Phil Nelson wrote:
> On Sunday 25 March 2007 07:07, [EMAIL PROTECTED] wrote:
>> This would probably work well for systems without mmap(),
>> it is what you meant with "OS-specific"?
>>
>> Otherwise I fear that we'd miss possible modifications done via mmap().
>> It may be used though as another "shortcut" check if there were no mmap()s.
> 
> On the systems that support mmap(), we can check the protection argument 
> for the flag PROT_WRITE.  If it is mapped with write, the kernel module would
> have to assume a write.  (I don't think we want to try to walk the buffer
> cache in each supported system trying to find out if any of the pages were
> modified.)
> 

At least on Linux, the kernel maps all writable pages as read-only. When
a user writes to such a page, the kernel takes the fault and remaps as
read-write. Once the dirty page is cleaned, the page is remapped back to
read-only. It is through this mechanism that writes via mmap can be
detected.


For the Linux coda module, I think this could be implemented with just
a bit of difficulty.

1. Add a "was this ever written?" flag into the code_inode_info struct,
   and a spot to hold the host file's vma->vm_ops.page_mkwrite pointer.

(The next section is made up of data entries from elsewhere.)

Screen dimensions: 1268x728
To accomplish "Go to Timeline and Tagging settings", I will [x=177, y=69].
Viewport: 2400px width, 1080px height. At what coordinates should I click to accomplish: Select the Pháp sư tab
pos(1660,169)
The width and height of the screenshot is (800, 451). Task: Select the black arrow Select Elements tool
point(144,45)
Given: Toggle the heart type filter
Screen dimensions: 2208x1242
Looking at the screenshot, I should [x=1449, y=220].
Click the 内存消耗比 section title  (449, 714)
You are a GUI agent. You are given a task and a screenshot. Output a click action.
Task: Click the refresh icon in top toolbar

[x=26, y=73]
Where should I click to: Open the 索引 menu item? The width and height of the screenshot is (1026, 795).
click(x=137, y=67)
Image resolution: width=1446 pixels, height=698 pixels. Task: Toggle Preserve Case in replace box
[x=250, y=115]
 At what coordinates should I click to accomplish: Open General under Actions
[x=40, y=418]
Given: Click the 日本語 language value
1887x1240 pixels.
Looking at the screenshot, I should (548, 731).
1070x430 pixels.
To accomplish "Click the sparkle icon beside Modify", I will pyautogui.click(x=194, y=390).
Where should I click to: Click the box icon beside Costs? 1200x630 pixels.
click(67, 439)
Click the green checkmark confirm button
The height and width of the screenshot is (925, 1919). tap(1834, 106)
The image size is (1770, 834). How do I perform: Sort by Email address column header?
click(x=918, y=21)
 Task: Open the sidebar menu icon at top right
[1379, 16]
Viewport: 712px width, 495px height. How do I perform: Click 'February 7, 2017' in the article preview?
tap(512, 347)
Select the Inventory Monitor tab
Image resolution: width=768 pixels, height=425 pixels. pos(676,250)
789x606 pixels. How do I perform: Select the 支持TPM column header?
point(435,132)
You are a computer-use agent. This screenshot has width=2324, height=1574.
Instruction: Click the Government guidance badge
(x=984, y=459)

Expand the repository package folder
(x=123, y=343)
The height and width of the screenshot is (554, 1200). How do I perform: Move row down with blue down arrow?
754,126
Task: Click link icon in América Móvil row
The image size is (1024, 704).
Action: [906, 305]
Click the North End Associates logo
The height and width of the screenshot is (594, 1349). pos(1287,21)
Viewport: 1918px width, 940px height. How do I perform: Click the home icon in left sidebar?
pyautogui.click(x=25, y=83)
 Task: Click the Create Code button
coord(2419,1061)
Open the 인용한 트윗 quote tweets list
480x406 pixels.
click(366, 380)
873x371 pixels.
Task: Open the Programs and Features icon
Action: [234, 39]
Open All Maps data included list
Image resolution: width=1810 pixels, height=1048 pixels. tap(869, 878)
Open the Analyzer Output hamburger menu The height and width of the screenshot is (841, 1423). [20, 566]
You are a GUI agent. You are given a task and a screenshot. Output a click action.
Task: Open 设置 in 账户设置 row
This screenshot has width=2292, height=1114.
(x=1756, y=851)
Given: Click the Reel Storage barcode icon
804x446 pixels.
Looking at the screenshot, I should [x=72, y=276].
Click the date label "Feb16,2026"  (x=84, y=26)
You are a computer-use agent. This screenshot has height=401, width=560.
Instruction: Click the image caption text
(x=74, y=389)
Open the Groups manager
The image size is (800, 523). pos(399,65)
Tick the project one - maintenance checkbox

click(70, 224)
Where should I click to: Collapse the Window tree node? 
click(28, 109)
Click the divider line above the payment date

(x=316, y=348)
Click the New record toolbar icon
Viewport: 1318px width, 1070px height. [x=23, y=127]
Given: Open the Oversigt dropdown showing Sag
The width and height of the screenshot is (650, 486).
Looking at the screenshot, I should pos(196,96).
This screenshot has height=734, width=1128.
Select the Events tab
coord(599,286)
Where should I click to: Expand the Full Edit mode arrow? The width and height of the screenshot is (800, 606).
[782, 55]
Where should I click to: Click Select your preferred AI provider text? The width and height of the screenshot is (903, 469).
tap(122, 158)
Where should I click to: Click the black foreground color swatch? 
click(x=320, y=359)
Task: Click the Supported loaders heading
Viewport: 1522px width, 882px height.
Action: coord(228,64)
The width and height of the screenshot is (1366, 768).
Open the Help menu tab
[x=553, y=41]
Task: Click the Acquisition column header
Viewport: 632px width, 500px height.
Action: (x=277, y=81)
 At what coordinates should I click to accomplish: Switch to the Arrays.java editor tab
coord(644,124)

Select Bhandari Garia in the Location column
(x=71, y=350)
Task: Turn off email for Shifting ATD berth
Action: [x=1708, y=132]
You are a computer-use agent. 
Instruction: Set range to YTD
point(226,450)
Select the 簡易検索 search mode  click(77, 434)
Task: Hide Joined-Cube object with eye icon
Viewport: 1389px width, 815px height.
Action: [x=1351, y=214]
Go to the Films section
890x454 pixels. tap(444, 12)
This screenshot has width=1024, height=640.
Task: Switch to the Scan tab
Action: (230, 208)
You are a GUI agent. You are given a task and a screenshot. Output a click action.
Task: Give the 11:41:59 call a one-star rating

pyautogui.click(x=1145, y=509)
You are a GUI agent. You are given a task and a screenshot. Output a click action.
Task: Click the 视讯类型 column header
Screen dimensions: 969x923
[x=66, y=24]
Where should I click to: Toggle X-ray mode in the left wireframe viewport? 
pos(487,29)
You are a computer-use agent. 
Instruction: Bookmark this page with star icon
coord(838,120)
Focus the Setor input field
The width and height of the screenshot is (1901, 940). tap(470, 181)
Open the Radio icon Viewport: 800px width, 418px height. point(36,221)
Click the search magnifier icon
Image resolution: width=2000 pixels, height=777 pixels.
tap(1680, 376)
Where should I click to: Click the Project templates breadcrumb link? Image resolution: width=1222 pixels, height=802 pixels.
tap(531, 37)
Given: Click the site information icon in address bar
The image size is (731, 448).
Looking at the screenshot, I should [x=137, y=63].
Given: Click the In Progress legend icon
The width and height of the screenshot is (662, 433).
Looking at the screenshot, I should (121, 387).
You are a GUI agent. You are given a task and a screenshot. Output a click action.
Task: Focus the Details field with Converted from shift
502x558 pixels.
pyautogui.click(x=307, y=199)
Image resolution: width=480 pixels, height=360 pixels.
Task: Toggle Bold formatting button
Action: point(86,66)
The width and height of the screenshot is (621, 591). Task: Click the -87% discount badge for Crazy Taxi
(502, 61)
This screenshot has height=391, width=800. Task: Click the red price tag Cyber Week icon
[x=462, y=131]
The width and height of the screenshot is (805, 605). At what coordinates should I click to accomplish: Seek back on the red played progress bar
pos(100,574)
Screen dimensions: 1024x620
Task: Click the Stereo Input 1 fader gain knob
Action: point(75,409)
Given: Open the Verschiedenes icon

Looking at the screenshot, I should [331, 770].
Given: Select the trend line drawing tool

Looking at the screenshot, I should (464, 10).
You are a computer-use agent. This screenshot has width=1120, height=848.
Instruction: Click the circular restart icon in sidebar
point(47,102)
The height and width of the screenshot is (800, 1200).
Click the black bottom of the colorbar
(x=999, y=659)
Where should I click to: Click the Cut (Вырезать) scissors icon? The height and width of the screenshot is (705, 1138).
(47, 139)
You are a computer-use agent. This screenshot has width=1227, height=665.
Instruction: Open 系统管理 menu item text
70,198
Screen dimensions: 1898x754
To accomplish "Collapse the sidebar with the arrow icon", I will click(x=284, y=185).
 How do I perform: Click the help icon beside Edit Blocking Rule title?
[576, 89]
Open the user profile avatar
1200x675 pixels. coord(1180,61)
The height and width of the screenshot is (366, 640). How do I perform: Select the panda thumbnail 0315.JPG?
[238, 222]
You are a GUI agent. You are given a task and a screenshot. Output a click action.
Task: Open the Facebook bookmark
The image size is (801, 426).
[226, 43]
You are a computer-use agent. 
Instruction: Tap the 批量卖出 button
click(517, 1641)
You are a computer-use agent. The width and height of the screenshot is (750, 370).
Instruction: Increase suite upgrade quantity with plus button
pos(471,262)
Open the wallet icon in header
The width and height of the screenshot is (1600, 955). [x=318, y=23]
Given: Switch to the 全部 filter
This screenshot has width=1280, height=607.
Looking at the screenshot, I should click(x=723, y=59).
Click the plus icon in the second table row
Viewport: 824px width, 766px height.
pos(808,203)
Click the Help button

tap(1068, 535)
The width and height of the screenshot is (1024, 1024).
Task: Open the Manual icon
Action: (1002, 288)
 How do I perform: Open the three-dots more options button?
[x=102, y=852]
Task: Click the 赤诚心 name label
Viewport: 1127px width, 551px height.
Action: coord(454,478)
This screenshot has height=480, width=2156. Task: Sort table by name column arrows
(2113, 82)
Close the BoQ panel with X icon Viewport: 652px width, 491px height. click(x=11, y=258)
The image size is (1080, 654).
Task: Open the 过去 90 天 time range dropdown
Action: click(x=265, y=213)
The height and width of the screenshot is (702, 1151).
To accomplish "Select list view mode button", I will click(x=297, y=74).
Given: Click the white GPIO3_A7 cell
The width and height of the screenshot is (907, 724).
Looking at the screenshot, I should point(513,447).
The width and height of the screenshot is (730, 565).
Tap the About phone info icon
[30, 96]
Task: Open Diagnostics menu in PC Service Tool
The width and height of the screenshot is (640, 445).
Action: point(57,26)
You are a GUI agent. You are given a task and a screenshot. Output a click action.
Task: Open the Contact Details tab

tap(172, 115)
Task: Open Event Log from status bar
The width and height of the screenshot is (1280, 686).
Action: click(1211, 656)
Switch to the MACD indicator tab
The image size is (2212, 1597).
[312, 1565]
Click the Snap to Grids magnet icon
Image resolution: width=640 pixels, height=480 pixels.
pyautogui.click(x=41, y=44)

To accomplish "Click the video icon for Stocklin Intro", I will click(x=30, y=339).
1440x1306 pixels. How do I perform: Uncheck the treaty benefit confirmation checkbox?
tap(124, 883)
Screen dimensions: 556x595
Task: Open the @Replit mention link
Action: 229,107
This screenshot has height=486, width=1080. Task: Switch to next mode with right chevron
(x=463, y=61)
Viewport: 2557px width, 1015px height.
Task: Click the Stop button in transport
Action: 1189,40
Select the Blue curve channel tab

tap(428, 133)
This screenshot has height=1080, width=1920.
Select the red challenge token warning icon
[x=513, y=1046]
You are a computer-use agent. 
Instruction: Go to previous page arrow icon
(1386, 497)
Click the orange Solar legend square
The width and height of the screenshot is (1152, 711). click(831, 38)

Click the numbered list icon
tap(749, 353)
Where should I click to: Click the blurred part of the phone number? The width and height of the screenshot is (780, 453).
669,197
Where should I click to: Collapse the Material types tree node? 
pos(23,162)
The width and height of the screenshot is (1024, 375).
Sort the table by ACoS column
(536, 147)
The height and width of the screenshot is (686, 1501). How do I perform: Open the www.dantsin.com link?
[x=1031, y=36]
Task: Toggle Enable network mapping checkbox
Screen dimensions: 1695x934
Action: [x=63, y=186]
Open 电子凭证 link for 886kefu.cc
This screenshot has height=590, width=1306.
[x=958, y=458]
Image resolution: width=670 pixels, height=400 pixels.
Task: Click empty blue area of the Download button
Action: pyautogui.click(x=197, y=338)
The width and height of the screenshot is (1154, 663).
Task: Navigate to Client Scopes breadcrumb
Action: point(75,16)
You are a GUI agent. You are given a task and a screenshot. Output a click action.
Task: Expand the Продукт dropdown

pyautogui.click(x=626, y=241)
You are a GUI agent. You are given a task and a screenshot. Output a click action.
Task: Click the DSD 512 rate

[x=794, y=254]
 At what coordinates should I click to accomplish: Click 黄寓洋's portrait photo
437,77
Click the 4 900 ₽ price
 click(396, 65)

2. Devise a mechanism for getting the coda_inode from a corresponding
   vma. Note that this only needs to remember inodes that have
   a read-write mmap and have not yet been written to.

3. Write the coda_page_mkwrite function in some way like this:

static int coda_page_mkwrite(struct vm_area_struct *vma, struct page *page)
{
        /* TODO: get coda_inode from host vma */
        struct coda_inode_info *cii = ITOC(coda_inode);

        /* TODO: set "written" flag in cii */
        /* TODO: reset the host vma's vm_ops back 
           since we don't need to be called again */

        if (host vma's page_mkwrite exists) {
                call it and return its value
        } else {
                return 0;
        }
}

4. In coda_file_mmap, do the saving and substitution of coda_page_mkwrite
   in the vm_ops for the vma. Also save the vma to coda_inode mapping.
   This is the most fragile piece of the puzzle, since we have no way of
   knowing if our vm_ops is replaced by someone else later.
   Making sure this can be done reliably is the hardest part of this.